Когда после долгих обсуждений совет, наконец, закончился и усталые братья вышли из юрты, солнце уже перевалило за полдень. У внешнего очага их поджидала толпа керуленских нойонов. Перед ними вышел Хя-нойон и, громким кашлем поправив голос, объявил:
– Мы решили улус нашего брата поделить между собой.
Ожидавшие недовольно переглянулись.
– Ну, выбрали время делиться…
– И войско, что ли, поделите?
– Если делим улус, значит, поделим и войско.
– А кого из вас мы должны считать старшим, вместо Хара Хадана? – задал им главный вопрос Дэй Сэсэн. – Кто возглавит ваш род?
На это ответить джадаранские нойоны оказались не готовы. Хя-нойон оглянулся на Бату Мунхэ. Тот, с каменным лицом глядя перед собой, молчал. Хя с досадливым прищуром огляделся вокруг, стараясь не встречаться глазами с нойонами, сказал:
– Между собой мы уж как-нибудь договоримся. Это наше дело.
– Значит, среди вас некому взять джадаранское знамя и повести всех против борджигинов? – раздраженно спросил один из нойонов.
– Нечего сказать, – раздавались недовольные голоса, – хороши оказались братья у Хара-Хадана.
– О главном не подумали.
– Додумались только табуны разделить.
– От жадности забыли, какая опасность над всеми нависла.
– А с кем из вас мы должны разговаривать, – раздраженно спрашивал джелаирский нойон, – когда начнется новая война с борджигинами?
– А войско вам зачем в такую пору дробить, растаскивать по углам? – вторил ему пожилой олхонут.
– Кажется, есть у Хара-Хадана взрослый сын, лучше бы его посадили на отцовское место, и то больше толку было бы.
Нойоны, распалившись в негодовании, кидали горячие упреки. Джадаранские братья, набычившись, угрюмо смотрели себе под ноги.
От братьев вышел вперед Бату-Мунхэ, обвел суженными глазами толпу перед собой, зло выкрикнул:
– В своем роду мы сами будем решать, что нам делать! Ни у кого не будем спрашивать. Кто вы такие, чтобы нам указывать?
– Да ведь это совсем уж глупые люди! – изумленно оглядывались между собой нойоны. – Гибель над всеми нависла, а они будто ничего не видят!

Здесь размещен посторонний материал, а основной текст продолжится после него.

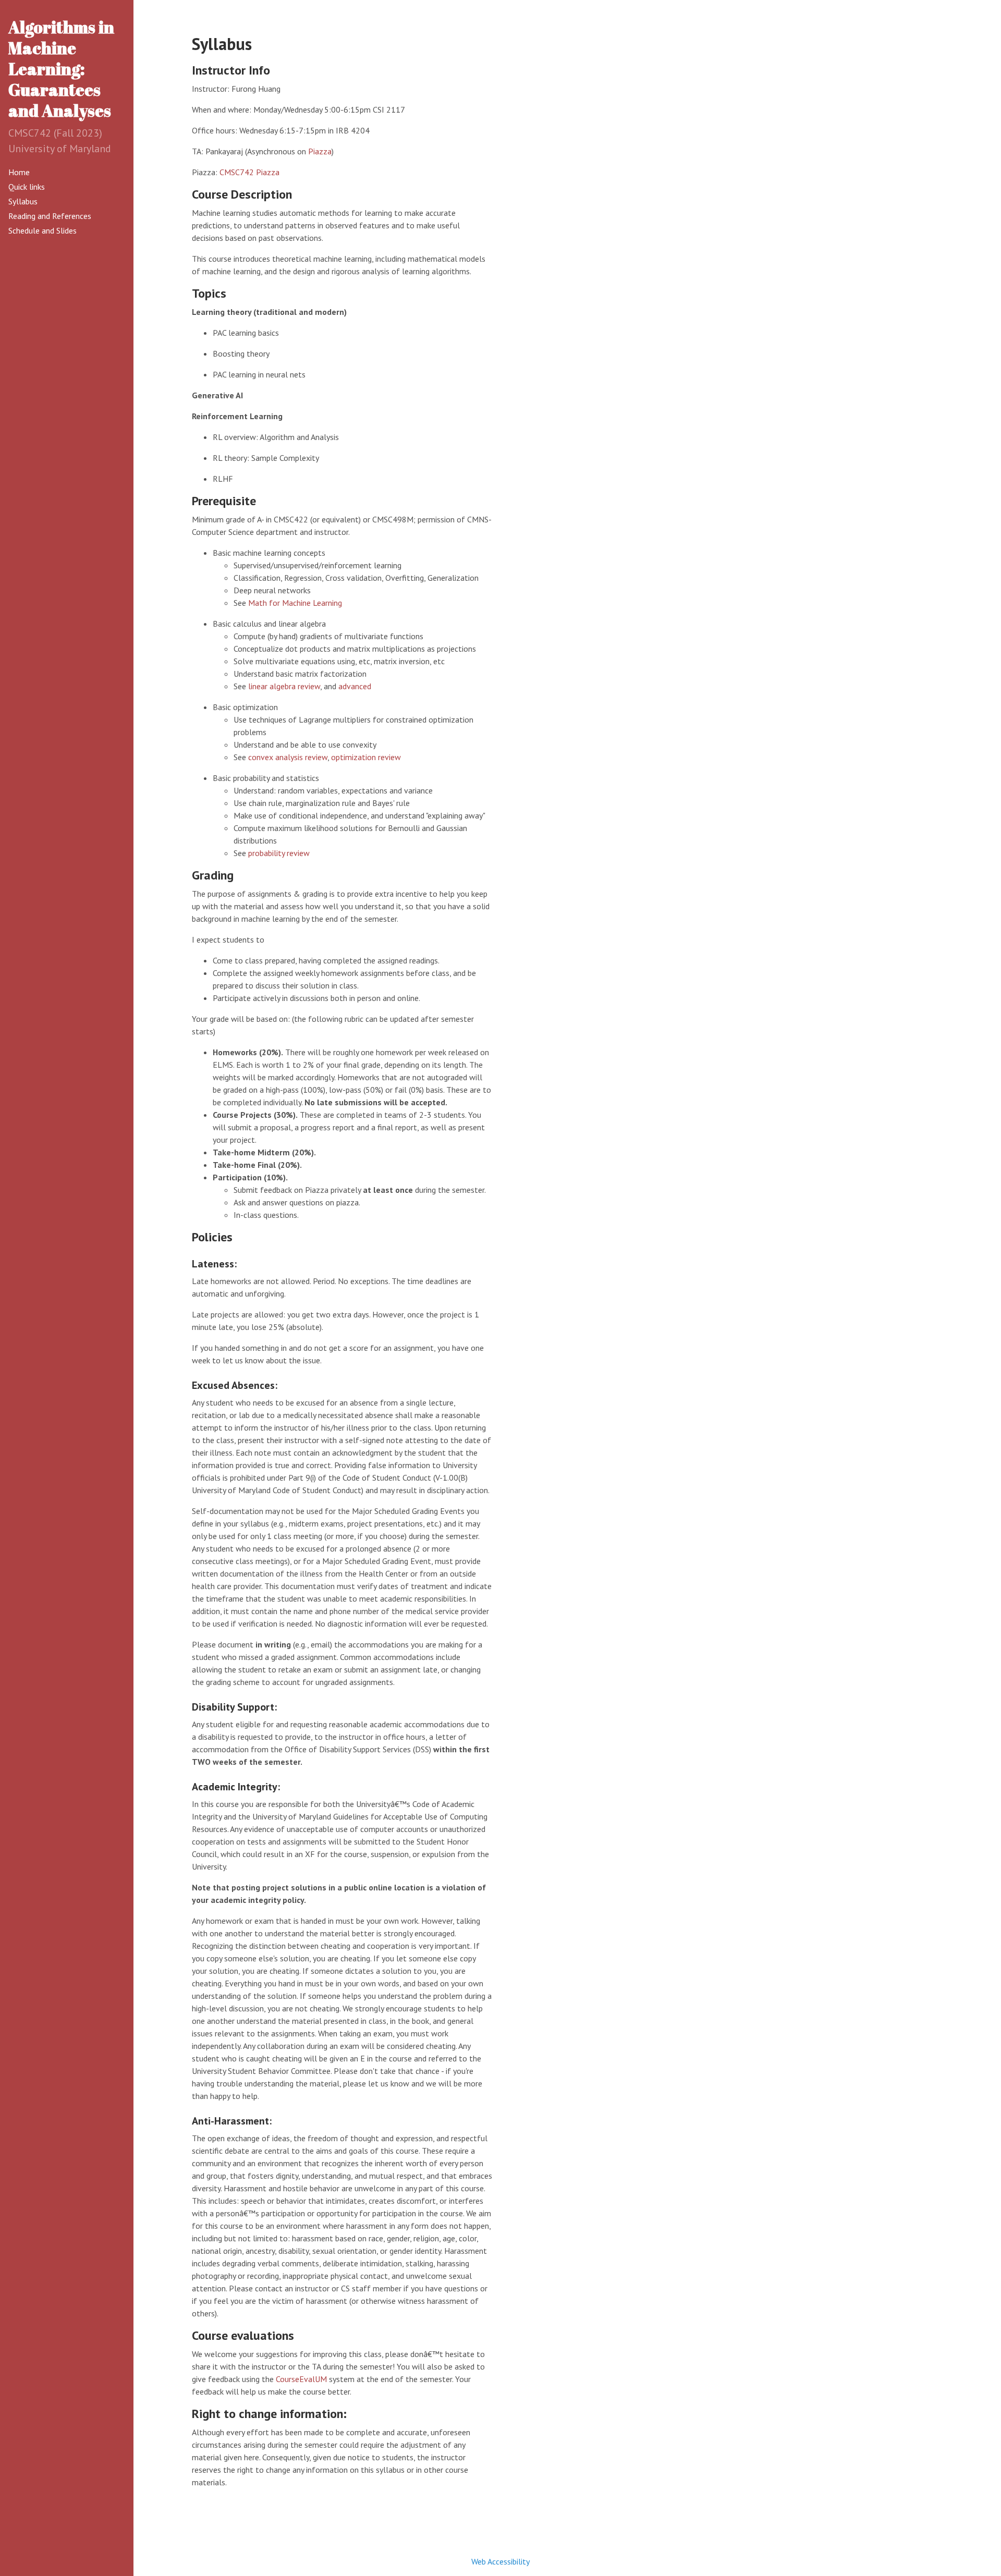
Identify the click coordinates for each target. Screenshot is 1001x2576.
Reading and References (49, 216)
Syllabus (23, 201)
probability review (279, 853)
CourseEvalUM (301, 2379)
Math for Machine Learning (295, 602)
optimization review (366, 757)
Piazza (320, 151)
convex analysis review (287, 757)
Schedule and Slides (42, 230)
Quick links (26, 186)
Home (19, 172)
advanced (354, 686)
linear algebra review (284, 686)
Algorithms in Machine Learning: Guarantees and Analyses (61, 68)
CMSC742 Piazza (249, 172)
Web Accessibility (500, 2561)
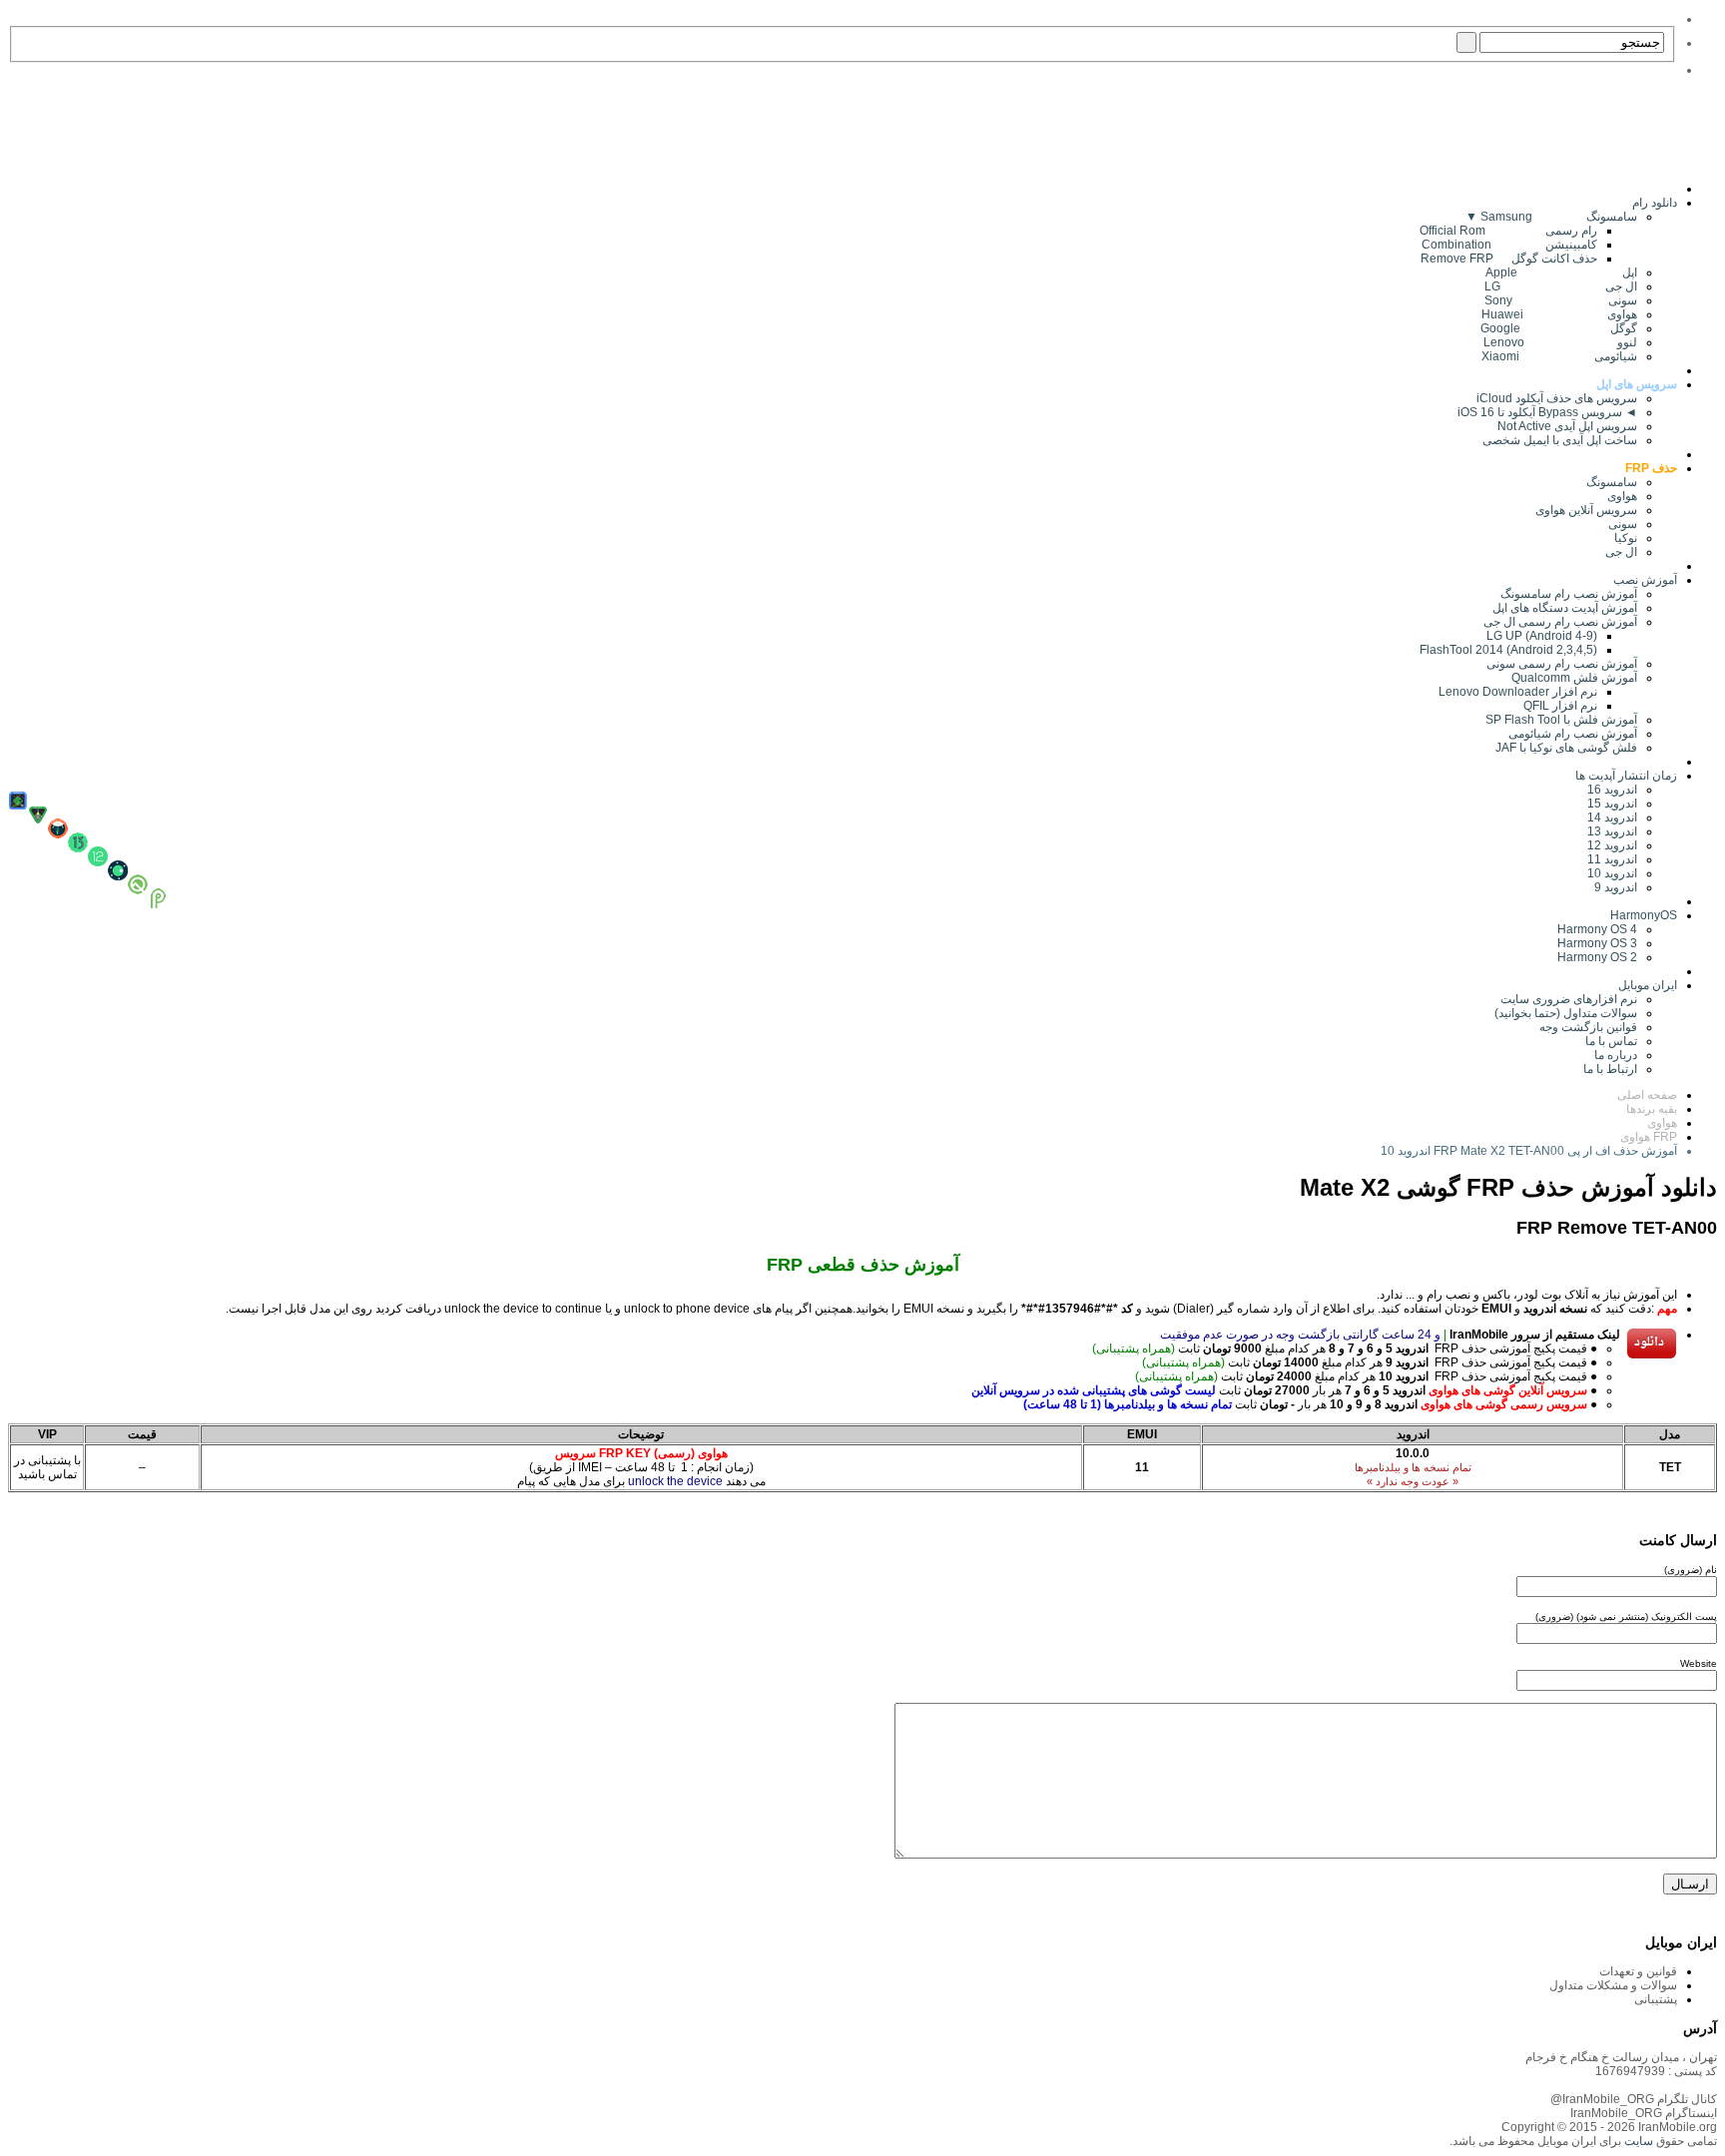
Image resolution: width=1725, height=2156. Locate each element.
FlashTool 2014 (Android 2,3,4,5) (1508, 650)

– Кроме своих животов ни о чем не думают.
– Из такого большого выводка хоть один с приличными мозгами нашелся бы.
– А чего тогда к нам пристали? – запальчиво огрызались джадараны. – Если сами умные, чего вы без нас не можете обойтись? Езжайте и сами решайте свои дела.
Спор грозил перейти в ругань, после которой невозможно было бы о чем-нибудь договориться. Видя это, перед всеми вышел хонгиратский Дэй Сэсэн, поднял руку, требуя тишины.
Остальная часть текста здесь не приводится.